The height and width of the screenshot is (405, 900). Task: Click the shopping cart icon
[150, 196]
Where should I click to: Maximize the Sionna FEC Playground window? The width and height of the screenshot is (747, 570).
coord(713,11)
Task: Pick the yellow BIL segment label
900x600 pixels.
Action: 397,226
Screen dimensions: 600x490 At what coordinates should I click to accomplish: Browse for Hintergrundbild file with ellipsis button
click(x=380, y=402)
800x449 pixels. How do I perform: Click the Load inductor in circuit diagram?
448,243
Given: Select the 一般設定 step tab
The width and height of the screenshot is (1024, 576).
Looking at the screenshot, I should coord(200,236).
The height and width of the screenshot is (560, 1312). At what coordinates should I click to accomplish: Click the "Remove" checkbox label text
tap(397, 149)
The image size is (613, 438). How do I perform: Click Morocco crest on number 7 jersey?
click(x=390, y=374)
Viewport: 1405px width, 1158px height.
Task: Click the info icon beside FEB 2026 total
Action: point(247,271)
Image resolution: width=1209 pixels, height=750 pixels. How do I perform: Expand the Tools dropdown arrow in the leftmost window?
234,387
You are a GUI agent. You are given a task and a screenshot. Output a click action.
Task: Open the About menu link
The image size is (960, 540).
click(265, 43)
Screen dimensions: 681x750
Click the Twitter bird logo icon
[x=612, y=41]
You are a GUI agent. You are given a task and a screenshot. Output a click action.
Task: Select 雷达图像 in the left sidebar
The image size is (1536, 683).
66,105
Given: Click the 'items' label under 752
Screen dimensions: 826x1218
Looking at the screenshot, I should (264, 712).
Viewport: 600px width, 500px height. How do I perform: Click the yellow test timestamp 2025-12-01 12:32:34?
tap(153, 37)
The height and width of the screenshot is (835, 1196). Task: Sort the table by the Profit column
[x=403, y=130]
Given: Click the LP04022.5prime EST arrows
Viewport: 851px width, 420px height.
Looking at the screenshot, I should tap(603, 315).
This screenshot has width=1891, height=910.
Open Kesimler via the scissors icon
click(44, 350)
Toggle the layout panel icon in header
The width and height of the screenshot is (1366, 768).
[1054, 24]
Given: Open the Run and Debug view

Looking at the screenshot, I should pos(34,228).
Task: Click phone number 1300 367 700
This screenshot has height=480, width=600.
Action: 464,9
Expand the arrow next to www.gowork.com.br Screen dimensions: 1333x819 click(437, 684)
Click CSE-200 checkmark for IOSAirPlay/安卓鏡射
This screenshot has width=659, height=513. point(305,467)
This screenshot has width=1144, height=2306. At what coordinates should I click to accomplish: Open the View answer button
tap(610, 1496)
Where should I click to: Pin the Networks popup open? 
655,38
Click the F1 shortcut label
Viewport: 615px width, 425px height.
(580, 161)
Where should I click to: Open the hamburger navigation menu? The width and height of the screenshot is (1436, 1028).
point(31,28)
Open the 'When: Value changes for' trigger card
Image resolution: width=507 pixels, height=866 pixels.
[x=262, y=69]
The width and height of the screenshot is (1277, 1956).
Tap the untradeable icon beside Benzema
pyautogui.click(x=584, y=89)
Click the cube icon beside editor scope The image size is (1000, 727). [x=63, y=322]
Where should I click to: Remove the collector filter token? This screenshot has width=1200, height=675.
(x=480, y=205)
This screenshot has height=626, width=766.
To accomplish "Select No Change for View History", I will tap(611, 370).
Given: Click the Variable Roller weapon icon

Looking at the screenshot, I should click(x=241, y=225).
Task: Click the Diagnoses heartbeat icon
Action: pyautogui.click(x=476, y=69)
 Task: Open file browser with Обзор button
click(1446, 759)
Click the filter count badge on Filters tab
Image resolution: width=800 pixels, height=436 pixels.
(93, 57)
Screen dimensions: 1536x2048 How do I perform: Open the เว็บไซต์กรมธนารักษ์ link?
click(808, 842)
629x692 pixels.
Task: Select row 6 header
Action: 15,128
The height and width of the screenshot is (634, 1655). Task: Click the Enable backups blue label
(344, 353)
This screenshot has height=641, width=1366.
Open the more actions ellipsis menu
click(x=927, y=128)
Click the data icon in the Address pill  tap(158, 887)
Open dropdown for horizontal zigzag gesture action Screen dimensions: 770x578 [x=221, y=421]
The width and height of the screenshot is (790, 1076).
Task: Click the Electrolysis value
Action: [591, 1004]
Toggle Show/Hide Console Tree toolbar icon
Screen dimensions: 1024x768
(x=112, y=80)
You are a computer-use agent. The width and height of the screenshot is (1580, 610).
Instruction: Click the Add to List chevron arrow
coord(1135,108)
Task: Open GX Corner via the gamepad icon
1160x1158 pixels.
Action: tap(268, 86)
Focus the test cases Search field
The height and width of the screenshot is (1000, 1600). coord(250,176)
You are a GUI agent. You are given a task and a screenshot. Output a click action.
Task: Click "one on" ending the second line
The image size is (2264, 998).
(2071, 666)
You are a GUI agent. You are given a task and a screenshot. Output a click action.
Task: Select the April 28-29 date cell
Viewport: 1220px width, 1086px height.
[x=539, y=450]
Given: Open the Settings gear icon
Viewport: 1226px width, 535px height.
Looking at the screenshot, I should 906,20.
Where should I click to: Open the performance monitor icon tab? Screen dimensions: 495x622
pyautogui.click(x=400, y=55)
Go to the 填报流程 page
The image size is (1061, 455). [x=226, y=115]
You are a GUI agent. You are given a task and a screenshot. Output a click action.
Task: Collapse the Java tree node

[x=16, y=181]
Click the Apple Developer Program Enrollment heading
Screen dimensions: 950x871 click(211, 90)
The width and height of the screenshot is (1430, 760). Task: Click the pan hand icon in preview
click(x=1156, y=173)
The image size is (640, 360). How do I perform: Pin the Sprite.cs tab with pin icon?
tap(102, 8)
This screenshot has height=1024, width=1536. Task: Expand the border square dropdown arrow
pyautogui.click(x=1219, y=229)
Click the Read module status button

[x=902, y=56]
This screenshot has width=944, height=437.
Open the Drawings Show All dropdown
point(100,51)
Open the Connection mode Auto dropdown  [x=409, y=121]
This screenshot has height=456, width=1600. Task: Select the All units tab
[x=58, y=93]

==============================

◆ **What to produce**
Nothing but the lines above from the one containing "The height and width of the screenshot is (560, 1312)." through the one containing "Screen dimensions: 681x750" should appear in the answer, each repeated exactly.

◆ **Task response**
The height and width of the screenshot is (560, 1312). At what coordinates should I click to accomplish: Click the "Remove" checkbox label text
tap(397, 149)
The image size is (613, 438). How do I perform: Click Morocco crest on number 7 jersey?
click(x=390, y=374)
Viewport: 1405px width, 1158px height.
Task: Click the info icon beside FEB 2026 total
Action: point(247,271)
Image resolution: width=1209 pixels, height=750 pixels. How do I perform: Expand the Tools dropdown arrow in the leftmost window?
234,387
You are a GUI agent. You are given a task and a screenshot. Output a click action.
Task: Open the About menu link
The image size is (960, 540).
click(265, 43)
Screen dimensions: 681x750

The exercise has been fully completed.